> [ページ抜粋]
____
そして、その決勝がカウンターで第三部の幕を開けた真vs一番引っ掻き回した雪歩というカードになるのは綺麗なまとめ方ですねという話を以前書いたんですが、対戦内容の方も相応しいものだったなと。
導入と春香・美希2人の致死二連鎖を描いた第一部。
ランキング導入による対戦の本格化、
その中で千早が駆けあがっていく様子を描き少年漫画的盛り上がりをみせた第二部。
そしてそれに続く第三部のテーマとして、僕が勝手に考えているものが2つあります。

まず一つが、「戦法の多様化、スピード勝負以外の概念」
ぷよぷよをろくに触ったことも無いド素人なのでどこまで理解できているか怪しいのですが、
第二部までのぷよm@sは、
「どちらがより速く、致死連鎖を完成させるか」という勝負にひたすら重点を置き続けていたよう思えます。
そこから価値観を一変させ、対戦の幅を広げたのが第三部で出てきた真のカウンターであり、雪歩のヘルB→掘り合い戦法であるというわけです。
この動画でしか「初代ぷよぷよ」を知らない僕は当然のごとく致死連鎖の完成スピードが全てだと思い込んでいたので、
これらの概念の登場、とくに雪歩の戦法には驚かされましたね。
____
> [使えるデータ]
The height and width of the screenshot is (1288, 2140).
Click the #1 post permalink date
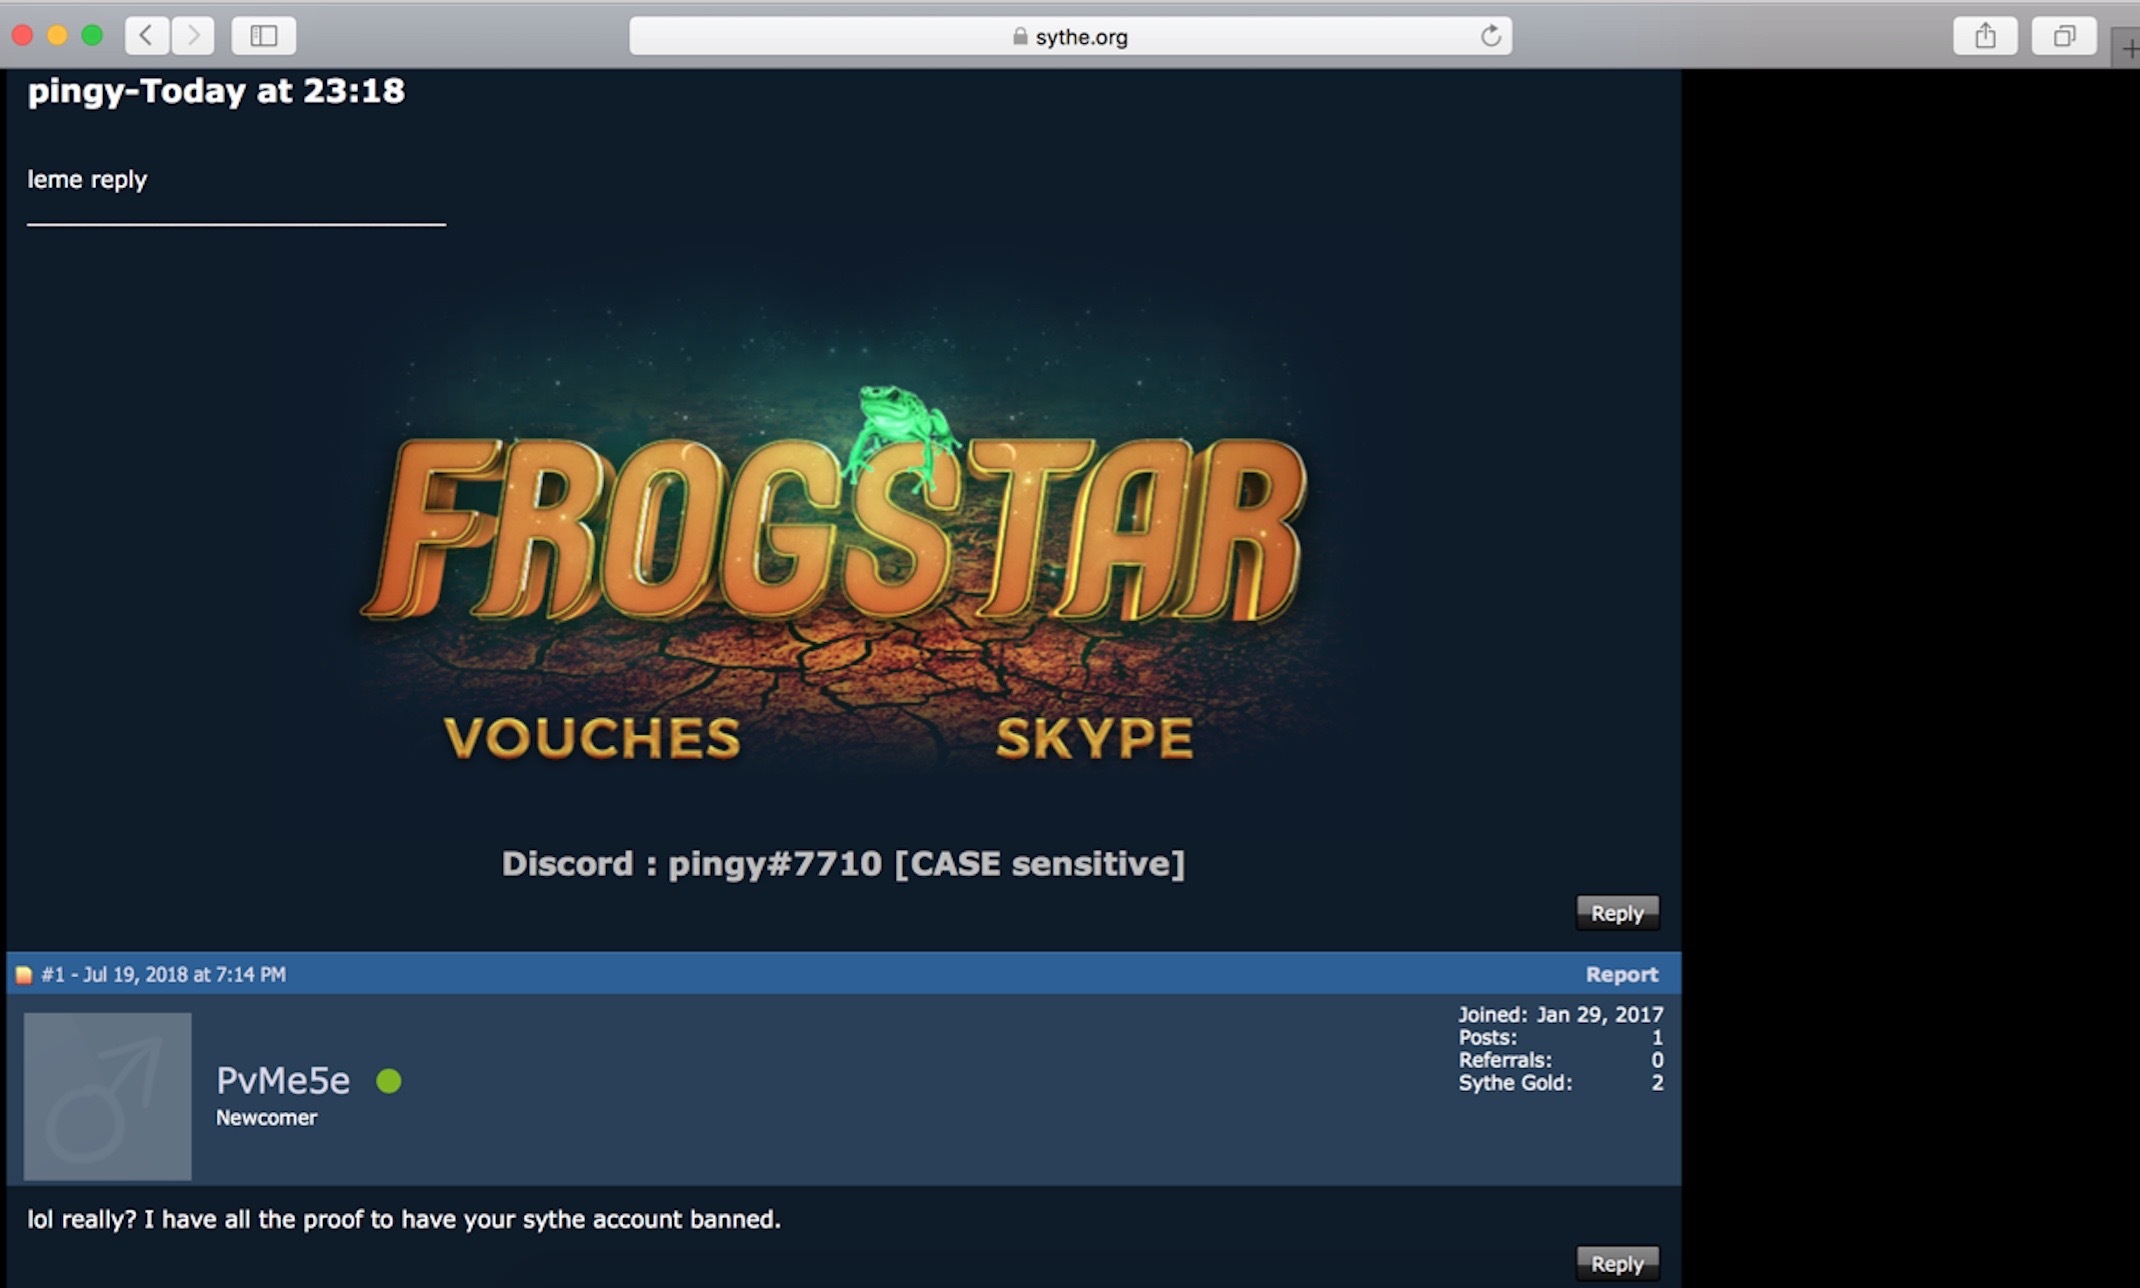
____
> [作業内容] ページ抜粋に基づいて、筆者が第三部で登場した新しい概念、とくに雪歩の戦法に驚かされた理由を説明してください。一〜三文で答えること。

> [作業結果] 筆者は「初代ぷよぷよ」をこの動画でしか知らず、致死連鎖の完成スピードがすべてだと思い込んでいた。第二部までのぷよm@sも、どちらがより速く致死連鎖を完成させるかという勝負にひたすら重点を置いているように見えていた。そのため、その価値観を一変させた真のカウンターや雪歩のヘルB→掘り合い戦法の登場に驚かされたのである。